▸ Problem statement: The answer must be every line of the records below that holds the word "inside".

Dataset excerpts

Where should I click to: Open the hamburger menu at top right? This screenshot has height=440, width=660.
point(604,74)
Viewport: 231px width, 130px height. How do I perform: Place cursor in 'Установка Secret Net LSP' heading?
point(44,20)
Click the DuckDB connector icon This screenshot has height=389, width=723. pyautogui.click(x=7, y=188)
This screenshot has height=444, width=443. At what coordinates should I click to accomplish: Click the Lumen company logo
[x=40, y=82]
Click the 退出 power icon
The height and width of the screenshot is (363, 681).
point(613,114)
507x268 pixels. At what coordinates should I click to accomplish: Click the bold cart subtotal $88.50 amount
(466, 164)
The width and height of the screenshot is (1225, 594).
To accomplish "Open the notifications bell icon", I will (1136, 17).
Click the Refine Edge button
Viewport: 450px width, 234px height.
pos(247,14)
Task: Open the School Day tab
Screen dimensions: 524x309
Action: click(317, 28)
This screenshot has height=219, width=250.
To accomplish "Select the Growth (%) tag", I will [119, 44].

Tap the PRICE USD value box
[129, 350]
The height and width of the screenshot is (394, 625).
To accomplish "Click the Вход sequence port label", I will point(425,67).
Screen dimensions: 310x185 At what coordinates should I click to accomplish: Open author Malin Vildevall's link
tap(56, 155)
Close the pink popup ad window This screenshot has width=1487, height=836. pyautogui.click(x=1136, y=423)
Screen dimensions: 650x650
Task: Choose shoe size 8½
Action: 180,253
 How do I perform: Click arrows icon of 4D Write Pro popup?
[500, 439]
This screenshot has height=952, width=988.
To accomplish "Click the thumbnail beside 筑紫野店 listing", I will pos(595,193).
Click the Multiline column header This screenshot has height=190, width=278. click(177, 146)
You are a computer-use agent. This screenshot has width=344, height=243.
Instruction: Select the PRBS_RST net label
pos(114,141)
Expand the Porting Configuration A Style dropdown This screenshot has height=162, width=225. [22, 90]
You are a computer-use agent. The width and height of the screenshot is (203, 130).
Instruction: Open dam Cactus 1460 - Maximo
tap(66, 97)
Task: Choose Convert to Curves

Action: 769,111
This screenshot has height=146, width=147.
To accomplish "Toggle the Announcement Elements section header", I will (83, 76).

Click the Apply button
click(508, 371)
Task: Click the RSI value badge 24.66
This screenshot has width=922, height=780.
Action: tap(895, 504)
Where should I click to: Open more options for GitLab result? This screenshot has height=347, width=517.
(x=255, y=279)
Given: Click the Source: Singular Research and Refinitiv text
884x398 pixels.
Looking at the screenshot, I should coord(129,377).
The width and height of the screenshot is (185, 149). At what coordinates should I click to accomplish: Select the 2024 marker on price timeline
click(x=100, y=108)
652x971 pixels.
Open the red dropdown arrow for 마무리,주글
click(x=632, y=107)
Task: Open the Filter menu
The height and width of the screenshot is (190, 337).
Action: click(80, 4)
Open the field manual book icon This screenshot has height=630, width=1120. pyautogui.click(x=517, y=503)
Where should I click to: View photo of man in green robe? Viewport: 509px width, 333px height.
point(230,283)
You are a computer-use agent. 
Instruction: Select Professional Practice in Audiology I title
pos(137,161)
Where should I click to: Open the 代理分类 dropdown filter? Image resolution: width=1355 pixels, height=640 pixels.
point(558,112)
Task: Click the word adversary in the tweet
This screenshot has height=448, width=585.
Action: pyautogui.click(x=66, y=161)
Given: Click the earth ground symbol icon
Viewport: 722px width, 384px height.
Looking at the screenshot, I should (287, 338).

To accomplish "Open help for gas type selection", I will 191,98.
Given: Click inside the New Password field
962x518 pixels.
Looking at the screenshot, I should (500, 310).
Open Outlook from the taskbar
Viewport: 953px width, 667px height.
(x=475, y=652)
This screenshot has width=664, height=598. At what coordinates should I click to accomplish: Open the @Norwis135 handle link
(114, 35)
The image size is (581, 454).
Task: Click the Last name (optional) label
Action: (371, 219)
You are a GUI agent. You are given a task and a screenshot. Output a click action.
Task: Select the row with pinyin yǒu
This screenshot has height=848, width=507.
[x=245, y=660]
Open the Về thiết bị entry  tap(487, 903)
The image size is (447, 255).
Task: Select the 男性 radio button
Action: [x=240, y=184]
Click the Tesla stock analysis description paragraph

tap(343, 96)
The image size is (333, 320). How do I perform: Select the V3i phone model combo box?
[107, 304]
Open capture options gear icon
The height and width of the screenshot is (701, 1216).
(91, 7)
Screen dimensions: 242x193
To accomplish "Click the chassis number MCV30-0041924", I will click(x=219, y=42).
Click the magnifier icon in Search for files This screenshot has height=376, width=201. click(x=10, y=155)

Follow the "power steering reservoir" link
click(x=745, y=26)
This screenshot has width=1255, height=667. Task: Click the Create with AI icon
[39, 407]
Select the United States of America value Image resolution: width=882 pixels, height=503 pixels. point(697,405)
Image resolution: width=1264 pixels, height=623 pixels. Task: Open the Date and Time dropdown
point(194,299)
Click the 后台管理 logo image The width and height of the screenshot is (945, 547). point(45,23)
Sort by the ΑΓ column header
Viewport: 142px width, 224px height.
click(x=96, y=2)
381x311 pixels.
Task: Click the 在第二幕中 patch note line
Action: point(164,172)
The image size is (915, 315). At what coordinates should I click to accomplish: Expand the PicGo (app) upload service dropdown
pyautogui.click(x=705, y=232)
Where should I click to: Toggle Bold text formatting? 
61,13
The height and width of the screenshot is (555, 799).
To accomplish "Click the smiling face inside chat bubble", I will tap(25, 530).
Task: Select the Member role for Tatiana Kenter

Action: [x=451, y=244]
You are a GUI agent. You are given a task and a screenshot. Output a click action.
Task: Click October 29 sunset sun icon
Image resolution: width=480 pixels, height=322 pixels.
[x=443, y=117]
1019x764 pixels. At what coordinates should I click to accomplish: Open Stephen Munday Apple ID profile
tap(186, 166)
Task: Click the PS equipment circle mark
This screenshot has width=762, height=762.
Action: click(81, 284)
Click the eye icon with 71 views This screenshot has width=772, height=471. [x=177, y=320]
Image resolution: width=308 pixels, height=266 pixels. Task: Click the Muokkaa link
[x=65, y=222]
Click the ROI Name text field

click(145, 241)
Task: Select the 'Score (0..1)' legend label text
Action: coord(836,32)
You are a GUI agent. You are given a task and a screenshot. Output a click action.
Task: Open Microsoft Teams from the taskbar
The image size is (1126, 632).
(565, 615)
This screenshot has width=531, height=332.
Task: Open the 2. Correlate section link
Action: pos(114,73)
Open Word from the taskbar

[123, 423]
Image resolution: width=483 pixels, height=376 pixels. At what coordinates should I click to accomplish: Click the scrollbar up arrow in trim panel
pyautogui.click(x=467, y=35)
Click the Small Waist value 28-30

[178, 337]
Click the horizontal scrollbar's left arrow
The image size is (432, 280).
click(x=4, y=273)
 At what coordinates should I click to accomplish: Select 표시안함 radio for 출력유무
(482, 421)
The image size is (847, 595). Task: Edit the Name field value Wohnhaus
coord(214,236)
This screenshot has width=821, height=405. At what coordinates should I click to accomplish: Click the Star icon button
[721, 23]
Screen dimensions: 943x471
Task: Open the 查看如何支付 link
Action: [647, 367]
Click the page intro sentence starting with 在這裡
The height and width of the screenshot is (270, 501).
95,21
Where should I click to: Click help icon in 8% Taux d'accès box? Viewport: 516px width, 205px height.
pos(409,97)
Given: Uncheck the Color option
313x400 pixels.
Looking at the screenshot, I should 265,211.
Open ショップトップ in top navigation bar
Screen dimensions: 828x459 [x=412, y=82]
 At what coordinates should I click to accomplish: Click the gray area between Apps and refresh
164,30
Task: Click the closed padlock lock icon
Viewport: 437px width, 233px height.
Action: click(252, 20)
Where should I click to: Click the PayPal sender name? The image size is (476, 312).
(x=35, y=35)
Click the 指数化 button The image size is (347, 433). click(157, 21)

▸ Final answer:
Given: Click inside the New Password field
To accomplish "Click the smiling face inside chat bubble", I will tap(25, 530).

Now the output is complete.